#### 課題内容:
硫黄島の取材を記した文章を、一字も変えずに全文書き写しなさい。

#### 本文抜粋:
((

「見た瞬間に日本は負けると思った」「顔面蒼白でした」…血の気が引いた「硫黄島の実態」


民間人の上陸が原則禁止された硫黄島に4度上陸し、日米の機密文書も徹底調査したノンフィクション『硫黄島上陸 友軍ハ地下ニ在リ』が13刷ベストセラーとなっている。

【写真】日本兵1万人が行方不明、「硫黄島の驚きの光景…」

ふだん本を読まない人にも届き、「イッキ読みした」「熱意に胸打たれた」「泣いた」という読者の声も多く寄せられている。

僕は硫黄島関連の取材をする際、いつもそうしているように、学徒兵だった西進次郎さんにまず祖父のことを話した。北海道のローカル紙の記者がなぜ、2000キロ南方の硫黄島の取材をしているのか、不思議に思う人が多いからだ。当然のことだと思う。西さんが硫黄島にいたころ、祖父は同じ小笠原諸島にいたこと、硫黄島の歴史の風化に抗う取材を続けることを天国の祖父や父は喜んでくれるだろうと僕が考えていること、などを伝えた。西さんは僕の思いを受け止めてくれた。

その上で、早速、取材の日時、場所についての相談に入った。前月のクリスマスのとき、僕は例年と違って自分自身へのプレゼントを買わなかった。その分、硫黄島の取材のために使いたいと妻に伝えていた。鹿児島への旅費は、妻が想定するプレゼント代よりも格段に大きい金額になるだろうが、妻は認めてくれた。長年、元硫黄島兵士の取材を模索しながらも実現できず、残念がっていたことを知っているからだと思った。

西さんは、父島の元兵士の孫である新聞記者と直接話をしたい、と望んでくれたが、実現は難しいようだった。この時期は新型コロナウイルスの流行が深刻化していた。西さんが入居する高齢者施設は、来訪者とガラス越しにしか面談できないルールになっていた。西さんは以前、親族とガラス越しに会った際、親族の声を聞き取れず、ほとんど会話できなかったとのことだった。

))

#### 抽出データ:

((

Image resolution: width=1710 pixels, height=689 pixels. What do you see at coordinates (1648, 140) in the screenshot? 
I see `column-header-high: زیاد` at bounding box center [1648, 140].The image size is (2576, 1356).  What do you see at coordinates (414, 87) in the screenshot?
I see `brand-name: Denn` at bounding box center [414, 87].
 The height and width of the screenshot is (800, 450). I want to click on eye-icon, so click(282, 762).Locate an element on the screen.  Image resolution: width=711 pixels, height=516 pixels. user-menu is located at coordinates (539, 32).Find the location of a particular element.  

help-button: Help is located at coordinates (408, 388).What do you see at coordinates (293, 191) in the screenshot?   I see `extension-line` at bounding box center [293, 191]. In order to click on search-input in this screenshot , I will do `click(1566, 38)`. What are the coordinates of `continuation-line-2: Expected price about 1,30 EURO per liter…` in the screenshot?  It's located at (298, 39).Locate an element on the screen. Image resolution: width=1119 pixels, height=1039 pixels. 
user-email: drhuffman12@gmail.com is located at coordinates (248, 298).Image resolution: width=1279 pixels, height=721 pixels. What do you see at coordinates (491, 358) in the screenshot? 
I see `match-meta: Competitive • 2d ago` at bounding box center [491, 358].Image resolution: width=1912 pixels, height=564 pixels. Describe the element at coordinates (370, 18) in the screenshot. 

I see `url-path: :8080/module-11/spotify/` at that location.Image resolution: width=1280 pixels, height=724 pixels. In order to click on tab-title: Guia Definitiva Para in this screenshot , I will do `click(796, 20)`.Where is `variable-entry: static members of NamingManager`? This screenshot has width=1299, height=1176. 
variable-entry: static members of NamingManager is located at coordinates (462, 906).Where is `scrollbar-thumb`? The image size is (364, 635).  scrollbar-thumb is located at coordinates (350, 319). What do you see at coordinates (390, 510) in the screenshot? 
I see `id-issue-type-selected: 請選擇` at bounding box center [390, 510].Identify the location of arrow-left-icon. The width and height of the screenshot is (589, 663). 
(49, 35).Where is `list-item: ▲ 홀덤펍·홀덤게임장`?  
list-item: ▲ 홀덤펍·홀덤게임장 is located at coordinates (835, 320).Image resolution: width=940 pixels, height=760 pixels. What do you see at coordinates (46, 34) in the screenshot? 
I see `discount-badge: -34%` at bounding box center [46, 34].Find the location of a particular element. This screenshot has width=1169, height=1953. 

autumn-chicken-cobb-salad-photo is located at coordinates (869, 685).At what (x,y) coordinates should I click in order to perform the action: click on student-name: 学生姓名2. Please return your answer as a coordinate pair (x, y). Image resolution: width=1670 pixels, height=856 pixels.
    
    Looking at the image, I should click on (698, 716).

))

#### 課題の解答:
「見た瞬間に日本は負けると思った」「顔面蒼白でした」…血の気が引いた「硫黄島の実態」


民間人の上陸が原則禁止された硫黄島に4度上陸し、日米の機密文書も徹底調査したノンフィクション『硫黄島上陸 友軍ハ地下ニ在リ』が13刷ベストセラーとなっている。

【写真】日本兵1万人が行方不明、「硫黄島の驚きの光景…」

ふだん本を読まない人にも届き、「イッキ読みした」「熱意に胸打たれた」「泣いた」という読者の声も多く寄せられている。

僕は硫黄島関連の取材をする際、いつもそうしているように、学徒兵だった西進次郎さんにまず祖父のことを話した。北海道のローカル紙の記者がなぜ、2000キロ南方の硫黄島の取材をしているのか、不思議に思う人が多いからだ。当然のことだと思う。西さんが硫黄島にいたころ、祖父は同じ小笠原諸島にいたこと、硫黄島の歴史の風化に抗う取材を続けることを天国の祖父や父は喜んでくれるだろうと僕が考えていること、などを伝えた。西さんは僕の思いを受け止めてくれた。

その上で、早速、取材の日時、場所についての相談に入った。前月のクリスマスのとき、僕は例年と違って自分自身へのプレゼントを買わなかった。その分、硫黄島の取材のために使いたいと妻に伝えていた。鹿児島への旅費は、妻が想定するプレゼント代よりも格段に大きい金額になるだろうが、妻は認めてくれた。長年、元硫黄島兵士の取材を模索しながらも実現できず、残念がっていたことを知っているからだと思った。

西さんは、父島の元兵士の孫である新聞記者と直接話をしたい、と望んでくれたが、実現は難しいようだった。この時期は新型コロナウイルスの流行が深刻化していた。西さんが入居する高齢者施設は、来訪者とガラス越しにしか面談できないルールになっていた。西さんは以前、親族とガラス越しに会った際、親族の声を聞き取れず、ほとんど会話できなかったとのことだった。